Grace, mercy, and peace to you from God our Father, and our Lord and Savior, Jesus Christ. Amen. This morning we meditate on the Gospel Lesson previously read.
As I read Scripture, I often think something that is helpful is to try to put ourselves in the shoes of the people in the story, to humanize the people in these stories. I obviously spent a fair amount of time doing that last week with Joseph and his brothers, and this is another good to time to consider that as well. I think about the response of these fishermen and the call where they left everything to follow Jesus. What do you think their thoughts were when Jesus said, “from now on you will be catching men?” I can imagine they wondered what this meant. Of course, they had just seen a miracle. Peter all the more had seen his mother-in-law healed just before this in Luke, so we can understand how they would pick up and go. And there they were, called to be fishers of men. And what does that even mean? Well, I think you know. And if you don’t I’m sure you can make the connection with the imagery here. They were called to cast the net of the Gospel of Christ to gather fish into the boat of the Church out of the depths of sin, death, and the power of the devil.

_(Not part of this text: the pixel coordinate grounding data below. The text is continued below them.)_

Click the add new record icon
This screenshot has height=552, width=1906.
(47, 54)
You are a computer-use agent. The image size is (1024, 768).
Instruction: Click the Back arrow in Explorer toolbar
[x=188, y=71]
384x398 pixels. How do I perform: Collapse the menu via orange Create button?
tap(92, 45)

Now as I describe that, I think we all know that I’m describing what we would call the mission of the Church, right? That is what the Church is here for. The Church is here for the rescuing of drowning humanity to be brought into the safety and refuge of the Ark of the Church from the sea of sin, death, and the devil. How does the Church do this? By the forgiveness of sins. That’s why I talk about Christ’s death for you every week, that’s why I tell you your sin is forgiven every week, because that’s the only thing the Church does that no other organization in the world can do. Yes, we’re supposed to be moral and upright people in the Church, and we’re going to talk more about that next week, but this is the mission of the Church: the forgiveness of sins. Why? Because as Luther says in the Catechism on the Lord’s Supper, “where there is the forgiveness of sins, there is life and salvation.” Because that forgiveness brings the people into the boat. That’s the mission. That’s the calling to which the disciples were called.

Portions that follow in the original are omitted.